六、Vibe Coding 与调试 · Vibe Coding & Debugging
[演讲者 / Speaker]:
I run a small two-person company making music instruments. We have to use these AI tools because between the two of us, we can't get enough work done. We have switched completely over to cloud-based vibe coding. I haven't written a lot of code in six months. We found bugs at the NAMM show in our product. We gave the whole codebase to Claude — Claude instrumented the code, we told it what was wrong in the instrumentation log file, and then we said "go, crank on it for two hours and fix the bug." And that's the world that we're living in right now as far as audio coding is concerned. If you want new features in the audio engine, new interactive features in the system — that's probably how you're going to get there.
There is also a section in the wiki with information about tool assist and augmentation, along the lines of Aura and Rudder for Unreal Engine — worth checking out.
我经营一家制作音乐乐器的两人小公司。我们必须使用这些AI工具,因为凭我们两个人,无法完成足够的工作量。我们已经完全切换到基于云的vibe coding。在过去六个月里,我没有写太多代码。我们在NAMM展会上在我们的产品中发现了Bug。我们把整个代码库交给Claude——Claude对代码进行了插桩,我们告诉它日志文件中哪里出了问题,然后说"去吧,花两个小时解决这个Bug"。这就是我们目前在音频编程领域所处的世界。如果你想要音频引擎中的新功能、系统中的新交互功能——这可能就是你实现它的方式。
Wiki里还有一个关于工具辅助和增强的章节,涉及面向Unreal引擎的Aura和Rudder——值得去查看。
Dan Hickory(作曲家与Bird Collection版权公司 / Composer and Bird Collection Music Rights):
My name is Dan Hickory. I'm a composer, music educator, and I work at a music rights company called Bird Collection. In response to my fellow educator's question about why students need to learn music theory: royalties. As of right now, AI-generated music is not qualified for royalties and copyright protection. So I'm wondering — on the voice acting and sound effects side, is there a similar legislative issue that could really damage that situation, or is it just music?

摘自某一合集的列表
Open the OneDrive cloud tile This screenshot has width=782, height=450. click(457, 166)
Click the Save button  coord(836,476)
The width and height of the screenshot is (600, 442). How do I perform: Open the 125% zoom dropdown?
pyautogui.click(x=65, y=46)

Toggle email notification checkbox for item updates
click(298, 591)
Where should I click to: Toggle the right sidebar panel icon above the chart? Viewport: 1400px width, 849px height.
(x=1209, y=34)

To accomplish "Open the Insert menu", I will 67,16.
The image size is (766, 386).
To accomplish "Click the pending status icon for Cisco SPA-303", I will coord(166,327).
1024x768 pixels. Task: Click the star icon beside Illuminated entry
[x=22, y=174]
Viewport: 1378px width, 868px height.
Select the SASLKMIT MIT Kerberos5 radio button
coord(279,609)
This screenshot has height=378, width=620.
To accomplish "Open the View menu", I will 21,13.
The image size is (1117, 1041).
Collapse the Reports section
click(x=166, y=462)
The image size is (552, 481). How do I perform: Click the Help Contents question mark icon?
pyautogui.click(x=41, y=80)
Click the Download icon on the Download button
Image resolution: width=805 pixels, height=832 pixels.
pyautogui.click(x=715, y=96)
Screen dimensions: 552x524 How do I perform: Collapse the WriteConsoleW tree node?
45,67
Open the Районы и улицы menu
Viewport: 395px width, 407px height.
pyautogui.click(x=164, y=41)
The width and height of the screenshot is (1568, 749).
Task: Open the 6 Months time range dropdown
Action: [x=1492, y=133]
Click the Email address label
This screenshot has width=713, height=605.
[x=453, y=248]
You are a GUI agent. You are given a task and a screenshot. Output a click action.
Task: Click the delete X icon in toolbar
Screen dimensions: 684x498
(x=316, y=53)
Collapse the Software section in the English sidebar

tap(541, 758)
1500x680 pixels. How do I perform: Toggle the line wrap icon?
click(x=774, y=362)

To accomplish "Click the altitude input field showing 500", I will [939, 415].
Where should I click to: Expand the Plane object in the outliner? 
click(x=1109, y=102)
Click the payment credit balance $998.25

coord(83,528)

(任务说明): 把上面关于Vibe Coding与调试的文档节选中从“我经营一家制作音乐乐器的两人”到“新交互功能——这可能就是你实现它的方式。”的内容逐字誊写出来。

(练习结果):
我经营一家制作音乐乐器的两人小公司。我们必须使用这些AI工具,因为凭我们两个人,无法完成足够的工作量。我们已经完全切换到基于云的vibe coding。在过去六个月里,我没有写太多代码。我们在NAMM展会上在我们的产品中发现了Bug。我们把整个代码库交给Claude——Claude对代码进行了插桩,我们告诉它日志文件中哪里出了问题,然后说"去吧,花两个小时解决这个Bug"。这就是我们目前在音频编程领域所处的世界。如果你想要音频引擎中的新功能、系统中的新交互功能——这可能就是你实现它的方式。